Friday, March 26, 2010

Mark My Words

I'm a bookmark rotater. Every time I start a new book, I slip in a different page-saver. I think of reading as an experience: each book has its own feel, smell, appearance and thus merits its own bookmark.

I have stacks of them in various drawers throughout my apartment. Creased and folded thin paper ones from Borders, sturdy laminated ones from elementary school art class, glossy cardboard American Girl Dolls ones, elegantly artistic ones straight from the check-out line at Barnes & Noble, or some stamped with readerly quips ("Ssh! I'm reading"). Some of my bookmarks aren't bookmarks at all: Phillies tickets, a swatch of red-hearts-patterned stationery paper that caught my eye. If I start a book somewhere away from my stash, I'll use a PostIt or a receipt or even a tissue. But it's always different, a marker linked to that particular text. Of course I reuse my bookmarks- their recycling is what infuses them with that treasured lived-in quality- but from one reading to the next, each deserves a breather.

It's been a while since I bought a new bookmark, but not for lack of temptation. I love these from swissmiss:

Obviously the migration of reading to a digital platform eradicates bookmarks. Saving your place becomes automated, and dog-earing a random page becomes a computerized mimicry:
"On any content page, use the scroll wheel to select the small triangle in the upper right hand corner of the screen. Click the scroll wheel and you’ll see the small triangle now looks like it was folded down."
What about my Phillies tickets? What about those American Girl Dolls bookmarks I've saved for over a decade? What about the comfort and familiarity of seeing a book sitting on your nightstand with a marker sticking out as a symbol of those hard-earned pages gone by, and the reward that is the rest of those pages to come?
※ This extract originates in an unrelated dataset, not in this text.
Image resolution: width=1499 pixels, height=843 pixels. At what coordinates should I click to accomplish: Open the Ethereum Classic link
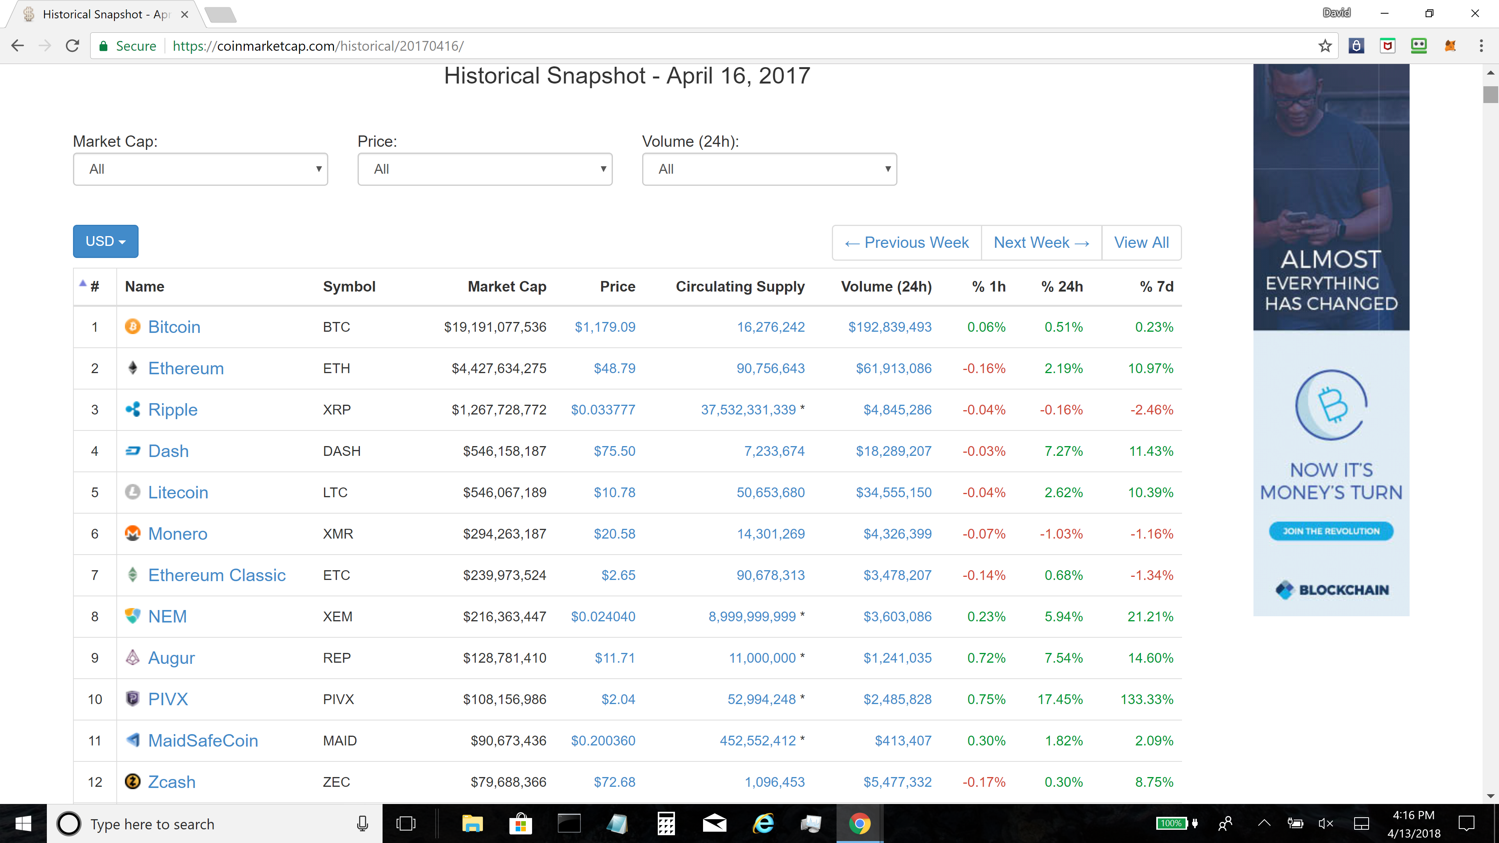pyautogui.click(x=216, y=575)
Computerized bookmarking in general is a useful tool: flagging websites for future reference, highlighting or recording a note in Word to track your reading progress. But electronically bookmarking for-pleasure reading is just one more depersonalization of the reading experience. I'll take the frustration of bookmarks slipping out into the bottom of my purse over scroll-wheel-clicking any day.